=== Data in this exercise ===
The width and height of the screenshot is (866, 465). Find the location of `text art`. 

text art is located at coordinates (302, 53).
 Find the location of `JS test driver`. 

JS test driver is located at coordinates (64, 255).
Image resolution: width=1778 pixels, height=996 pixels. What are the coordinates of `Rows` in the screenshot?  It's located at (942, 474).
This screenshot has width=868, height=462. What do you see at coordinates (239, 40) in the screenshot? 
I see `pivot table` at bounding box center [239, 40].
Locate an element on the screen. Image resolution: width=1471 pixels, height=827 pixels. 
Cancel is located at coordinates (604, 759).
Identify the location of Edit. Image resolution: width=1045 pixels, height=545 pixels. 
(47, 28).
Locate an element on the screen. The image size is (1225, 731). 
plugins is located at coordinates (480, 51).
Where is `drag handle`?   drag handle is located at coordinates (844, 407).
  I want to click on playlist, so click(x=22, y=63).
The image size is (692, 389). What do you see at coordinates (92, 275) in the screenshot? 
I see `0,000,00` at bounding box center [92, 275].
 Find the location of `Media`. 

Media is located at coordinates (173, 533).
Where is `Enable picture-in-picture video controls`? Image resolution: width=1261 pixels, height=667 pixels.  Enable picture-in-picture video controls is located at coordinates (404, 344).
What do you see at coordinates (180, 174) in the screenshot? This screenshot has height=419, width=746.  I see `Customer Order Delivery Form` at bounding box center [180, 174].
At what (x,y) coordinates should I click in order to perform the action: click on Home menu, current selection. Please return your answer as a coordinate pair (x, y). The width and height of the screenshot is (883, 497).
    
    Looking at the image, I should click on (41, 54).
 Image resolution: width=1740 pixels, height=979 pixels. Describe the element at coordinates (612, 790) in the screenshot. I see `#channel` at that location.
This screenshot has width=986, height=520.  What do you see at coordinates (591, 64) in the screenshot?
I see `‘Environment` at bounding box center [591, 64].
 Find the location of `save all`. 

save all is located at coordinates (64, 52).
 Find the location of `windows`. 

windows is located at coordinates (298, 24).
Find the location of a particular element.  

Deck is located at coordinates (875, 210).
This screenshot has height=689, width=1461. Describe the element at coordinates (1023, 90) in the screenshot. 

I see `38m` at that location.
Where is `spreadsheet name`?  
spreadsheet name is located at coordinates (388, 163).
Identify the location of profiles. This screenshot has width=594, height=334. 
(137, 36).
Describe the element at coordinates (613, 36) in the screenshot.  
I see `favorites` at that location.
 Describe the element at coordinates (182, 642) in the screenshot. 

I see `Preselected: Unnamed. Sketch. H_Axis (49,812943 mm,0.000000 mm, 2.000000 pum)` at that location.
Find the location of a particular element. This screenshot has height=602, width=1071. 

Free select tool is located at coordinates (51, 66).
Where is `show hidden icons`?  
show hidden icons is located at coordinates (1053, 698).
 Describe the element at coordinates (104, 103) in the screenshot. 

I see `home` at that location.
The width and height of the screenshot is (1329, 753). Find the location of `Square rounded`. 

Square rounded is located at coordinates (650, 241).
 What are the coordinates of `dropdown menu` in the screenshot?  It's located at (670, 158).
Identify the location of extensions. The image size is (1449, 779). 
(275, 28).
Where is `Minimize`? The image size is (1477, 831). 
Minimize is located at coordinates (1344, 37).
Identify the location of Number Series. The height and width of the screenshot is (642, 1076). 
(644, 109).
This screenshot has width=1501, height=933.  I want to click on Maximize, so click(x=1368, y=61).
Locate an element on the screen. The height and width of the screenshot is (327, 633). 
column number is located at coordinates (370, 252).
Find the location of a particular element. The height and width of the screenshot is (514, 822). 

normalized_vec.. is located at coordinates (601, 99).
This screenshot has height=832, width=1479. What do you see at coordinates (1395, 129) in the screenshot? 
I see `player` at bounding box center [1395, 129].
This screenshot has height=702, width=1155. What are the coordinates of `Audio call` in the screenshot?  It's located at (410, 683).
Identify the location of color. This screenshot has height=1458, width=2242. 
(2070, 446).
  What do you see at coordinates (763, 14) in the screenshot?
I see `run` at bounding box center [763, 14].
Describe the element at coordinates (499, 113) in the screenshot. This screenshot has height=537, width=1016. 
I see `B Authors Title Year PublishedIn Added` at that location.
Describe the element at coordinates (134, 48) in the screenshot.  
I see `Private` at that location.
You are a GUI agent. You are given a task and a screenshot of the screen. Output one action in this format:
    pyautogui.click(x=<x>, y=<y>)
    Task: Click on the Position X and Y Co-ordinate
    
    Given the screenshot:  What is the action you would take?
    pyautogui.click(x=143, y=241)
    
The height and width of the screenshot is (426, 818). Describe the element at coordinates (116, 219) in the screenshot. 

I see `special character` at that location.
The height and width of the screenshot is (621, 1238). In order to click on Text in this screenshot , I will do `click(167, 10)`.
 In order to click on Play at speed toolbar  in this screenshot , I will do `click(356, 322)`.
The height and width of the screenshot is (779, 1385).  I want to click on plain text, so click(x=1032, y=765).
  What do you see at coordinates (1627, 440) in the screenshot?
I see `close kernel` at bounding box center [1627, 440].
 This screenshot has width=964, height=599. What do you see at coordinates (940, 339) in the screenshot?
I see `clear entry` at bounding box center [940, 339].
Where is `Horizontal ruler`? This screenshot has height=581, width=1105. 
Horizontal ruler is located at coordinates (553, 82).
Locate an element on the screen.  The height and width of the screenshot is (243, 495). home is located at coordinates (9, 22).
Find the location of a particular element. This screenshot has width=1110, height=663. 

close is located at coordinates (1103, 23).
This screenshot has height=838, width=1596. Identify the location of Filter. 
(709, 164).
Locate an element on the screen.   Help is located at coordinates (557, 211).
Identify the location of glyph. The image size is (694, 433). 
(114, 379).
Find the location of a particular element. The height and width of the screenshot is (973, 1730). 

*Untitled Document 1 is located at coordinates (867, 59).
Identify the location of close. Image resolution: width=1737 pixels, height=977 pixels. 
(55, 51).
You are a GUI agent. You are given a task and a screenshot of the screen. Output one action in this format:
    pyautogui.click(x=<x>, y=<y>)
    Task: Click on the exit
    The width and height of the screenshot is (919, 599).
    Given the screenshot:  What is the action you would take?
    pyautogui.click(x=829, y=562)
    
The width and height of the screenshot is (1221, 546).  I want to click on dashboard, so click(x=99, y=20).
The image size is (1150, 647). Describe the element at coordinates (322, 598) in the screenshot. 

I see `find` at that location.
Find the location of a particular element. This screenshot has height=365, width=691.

=== Work to do ===
Rewrite all of the material above as a Markdown table with two columns, Row and Line, putting each line of the material in its own numbered row and skipping blank lines.

=== Completed exercise ===
| Row | Line |
|---|---|
| 1 | The width and height of the screenshot is (866, 465). Find the location of `text art`.  |
| 2 | text art is located at coordinates (302, 53). |
| 3 |  Find the location of `JS test driver`.  |
| 4 | JS test driver is located at coordinates (64, 255). |
| 5 | Image resolution: width=1778 pixels, height=996 pixels. What are the coordinates of `Rows` in the screenshot?  It's located at (942, 474). |
| 6 | This screenshot has width=868, height=462. What do you see at coordinates (239, 40) in the screenshot?  |
| 7 | I see `pivot table` at bounding box center [239, 40]. |
| 8 | Locate an element on the screen. Image resolution: width=1471 pixels, height=827 pixels.  |
| 9 | Cancel is located at coordinates (604, 759). |
| 10 | Identify the location of Edit. Image resolution: width=1045 pixels, height=545 pixels.  |
| 11 | (47, 28). |
| 12 | Locate an element on the screen. The image size is (1225, 731).  |
| 13 | plugins is located at coordinates (480, 51). |
| 14 | Where is `drag handle`?   drag handle is located at coordinates (844, 407). |
| 15 |   I want to click on playlist, so click(x=22, y=63). |
| 16 | The image size is (692, 389). What do you see at coordinates (92, 275) in the screenshot?  |
| 17 | I see `0,000,00` at bounding box center [92, 275]. |
| 18 |  Find the location of `Media`.  |
| 19 | Media is located at coordinates (173, 533). |
| 20 | Where is `Enable picture-in-picture video controls`? Image resolution: width=1261 pixels, height=667 pixels.  Enable picture-in-picture video controls is located at coordinates (404, 344). |
| 21 | What do you see at coordinates (180, 174) in the screenshot? This screenshot has height=419, width=746.  I see `Customer Order Delivery Form` at bounding box center [180, 174]. |
| 22 | At what (x,y) coordinates should I click in order to perform the action: click on Home menu, current selection. Please return your answer as a coordinate pair (x, y). The width and height of the screenshot is (883, 497). |
| 23 |     Looking at the image, I should click on (41, 54). |
| 24 |  Image resolution: width=1740 pixels, height=979 pixels. Describe the element at coordinates (612, 790) in the screenshot. I see `#channel` at that location. |
| 25 | This screenshot has width=986, height=520.  What do you see at coordinates (591, 64) in the screenshot? |
| 26 | I see `‘Environment` at bounding box center [591, 64]. |
| 27 |  Find the location of `save all`.  |
| 28 | save all is located at coordinates (64, 52). |
| 29 |  Find the location of `windows`.  |
| 30 | windows is located at coordinates (298, 24). |
| 31 | Find the location of a particular element.   |
| 32 | Deck is located at coordinates (875, 210). |
| 33 | This screenshot has height=689, width=1461. Describe the element at coordinates (1023, 90) in the screenshot.  |
| 34 | I see `38m` at that location. |
| 35 | Where is `spreadsheet name`?   |
| 36 | spreadsheet name is located at coordinates (388, 163). |
| 37 | Identify the location of profiles. This screenshot has width=594, height=334.  |
| 38 | (137, 36). |
| 39 | Describe the element at coordinates (613, 36) in the screenshot.   |
| 40 | I see `favorites` at that location. |
| 41 |  Describe the element at coordinates (182, 642) in the screenshot.  |
| 42 | I see `Preselected: Unnamed. Sketch. H_Axis (49,812943 mm,0.000000 mm, 2.000000 pum)` at that location. |
| 43 | Find the location of a particular element. This screenshot has height=602, width=1071.  |
| 44 | Free select tool is located at coordinates (51, 66). |
| 45 | Where is `show hidden icons`?   |
| 46 | show hidden icons is located at coordinates (1053, 698). |
| 47 |  Describe the element at coordinates (104, 103) in the screenshot.  |
| 48 | I see `home` at that location. |
| 49 | The width and height of the screenshot is (1329, 753). Find the location of `Square rounded`.  |
| 50 | Square rounded is located at coordinates (650, 241). |
| 51 |  What are the coordinates of `dropdown menu` in the screenshot?  It's located at (670, 158). |
| 52 | Identify the location of extensions. The image size is (1449, 779).  |
| 53 | (275, 28). |
| 54 | Where is `Minimize`? The image size is (1477, 831).  |
| 55 | Minimize is located at coordinates (1344, 37). |
| 56 | Identify the location of Number Series. The height and width of the screenshot is (642, 1076).  |
| 57 | (644, 109). |
| 58 | This screenshot has width=1501, height=933.  I want to click on Maximize, so click(x=1368, y=61). |
| 59 | Locate an element on the screen. The height and width of the screenshot is (327, 633).  |
| 60 | column number is located at coordinates (370, 252). |
| 61 | Find the location of a particular element. The height and width of the screenshot is (514, 822).  |
| 62 | normalized_vec.. is located at coordinates (601, 99). |
| 63 | This screenshot has height=832, width=1479. What do you see at coordinates (1395, 129) in the screenshot?  |
| 64 | I see `player` at bounding box center [1395, 129]. |
| 65 | This screenshot has height=702, width=1155. What are the coordinates of `Audio call` in the screenshot?  It's located at (410, 683). |
| 66 | Identify the location of color. This screenshot has height=1458, width=2242.  |
| 67 | (2070, 446). |
| 68 |   What do you see at coordinates (763, 14) in the screenshot? |
| 69 | I see `run` at bounding box center [763, 14]. |
| 70 | Describe the element at coordinates (499, 113) in the screenshot. This screenshot has height=537, width=1016.  |
| 71 | I see `B Authors Title Year PublishedIn Added` at that location. |
| 72 | Describe the element at coordinates (134, 48) in the screenshot.   |
| 73 | I see `Private` at that location. |
| 74 | You are a GUI agent. You are given a task and a screenshot of the screen. Output one action in this format: |
| 75 |     pyautogui.click(x=<x>, y=<y>) |
| 76 |     Task: Click on the Position X and Y Co-ordinate |
| 77 |     Given the screenshot:  What is the action you would take? |
| 78 |     pyautogui.click(x=143, y=241) |
| 79 | The height and width of the screenshot is (426, 818). Describe the element at coordinates (116, 219) in the screenshot.  |
| 80 | I see `special character` at that location. |
| 81 | The height and width of the screenshot is (621, 1238). In order to click on Text in this screenshot , I will do `click(167, 10)`. |
| 82 |  In order to click on Play at speed toolbar  in this screenshot , I will do `click(356, 322)`. |
| 83 | The height and width of the screenshot is (779, 1385).  I want to click on plain text, so click(x=1032, y=765). |
| 84 |   What do you see at coordinates (1627, 440) in the screenshot? |
| 85 | I see `close kernel` at bounding box center [1627, 440]. |
| 86 |  This screenshot has width=964, height=599. What do you see at coordinates (940, 339) in the screenshot? |
| 87 | I see `clear entry` at bounding box center [940, 339]. |
| 88 | Where is `Horizontal ruler`? This screenshot has height=581, width=1105.  |
| 89 | Horizontal ruler is located at coordinates (553, 82). |
| 90 | Locate an element on the screen.  The height and width of the screenshot is (243, 495). home is located at coordinates (9, 22). |
| 91 | Find the location of a particular element. This screenshot has width=1110, height=663.  |
| 92 | close is located at coordinates (1103, 23). |
| 93 | This screenshot has height=838, width=1596. Identify the location of Filter.  |
| 94 | (709, 164). |
| 95 | Locate an element on the screen.   Help is located at coordinates (557, 211). |
| 96 | Identify the location of glyph. The image size is (694, 433).  |
| 97 | (114, 379). |
| 98 | Find the location of a particular element. The height and width of the screenshot is (973, 1730).  |
| 99 | *Untitled Document 1 is located at coordinates (867, 59). |
| 100 | Identify the location of close. Image resolution: width=1737 pixels, height=977 pixels.  |
| 101 | (55, 51). |
| 102 | You are a GUI agent. You are given a task and a screenshot of the screen. Output one action in this format: |
| 103 |     pyautogui.click(x=<x>, y=<y>) |
| 104 |     Task: Click on the exit |
| 105 |     The width and height of the screenshot is (919, 599). |
| 106 |     Given the screenshot:  What is the action you would take? |
| 107 |     pyautogui.click(x=829, y=562) |
| 108 | The width and height of the screenshot is (1221, 546).  I want to click on dashboard, so click(x=99, y=20). |
| 109 | The image size is (1150, 647). Describe the element at coordinates (322, 598) in the screenshot.  |
| 110 | I see `find` at that location. |
| 111 | Find the location of a particular element. This screenshot has height=365, width=691. |